The Government has also reiterated its commitment to strengthen tax avoidance sanctions and to further tackle tax evasion. There is a new legal “Requirement To Correct” a past failure to pay UK tax on offshore interests which is aimed at drawing focus to the limited time for individuals to bring their UK tax filing up to date before information reaches HMRC under the CRS. It has been made abundantly clear that non-compliant individuals will face far harsher sanctions (up to 300% of the under-declared tax) if they do not voluntarily remediate their tax reporting failings by the deadline of 30 September 2018. The Government will now remove the defence of the taxpayer having relied upon non-independent advice as taking “reasonable care” when considering penalties for those who use such arrangements.
The Government will also introduce new penalties (including naming and fining) for any person (an enabler) who has enabled another person or business to use a tax avoidance arrangement which is later defeated by HMRC. Under the proposals an arrangement will be treated as having been defeated by HMRC not just where a court or tribunal finds that the arrangements do not achieve their purported tax advantage, but also where a taxpayer reaches a settlement with the HMRC that the arrangements do not work, even if this is because he cannot afford to continue to fight HMRC in the courts or does not wish to do so. The definition of “enabler” is very wide indeed.
Other Noteworthy Matters
Corporation Tax will be cut to 17% from 6 April 2020.

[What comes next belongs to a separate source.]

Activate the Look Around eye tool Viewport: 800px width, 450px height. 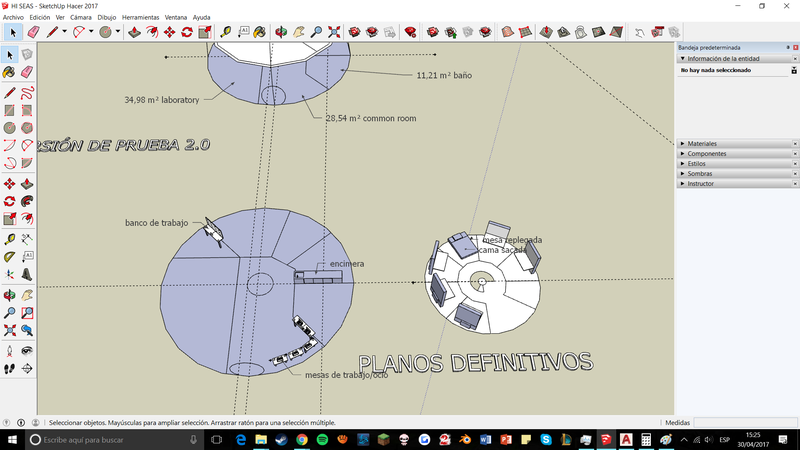click(x=27, y=351)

The Government is considering bringing all non-resident companies which receive taxable income from the UK into the UK’s corporation tax regime. There will be consultation on the options and implications. In short, the Government wants to deliver equal tax treatment to ensure that all companies receiving UK income are subject to the same corporation tax rules, including the limitation of corporate interest expense deductibility and loss relief rules. If such rules are adopted, then it is likely to have a significant impact on offshore companies receiving UK rental income who, instead of filing Non-Resident Landlord returns, would then instead file Corporation Tax returns. On a positive note this could mean paying Corporation Tax (at 17% from 2020) instead of paying 20% Income Tax at present. However, they may well not be able to claim tax relief to offset that tax liability to the same extent that they can currently under the Non-Resident Landlord regime.
Where UK taxpayers invest in offshore reporting funds, they pay income tax on their share of the fund’s reportable income, and they pay CGT on any gain on disposal of their shares or units. The Government will legislate to ensure that performance fees payable by such funds and which are calculated by reference to any increase in the fund’s value, will no longer be deductible against reportable income, but will instead reduce any tax payable on the capital gains derived from the disposal of the shares or units. This has the effect of equalising the tax treatment between investing in onshore and offshore funds for UK residents.
A Corporation Tax deduction will be denied for employers who use disguised remuneration arrangements, unless there is a corresponding Income Tax and NIC charge on the employee within a permitted (but as yet unspecified) time period. Intriguingly, the Chancellor also intends to extend the disguised remuneration tax regime to self-employed persons.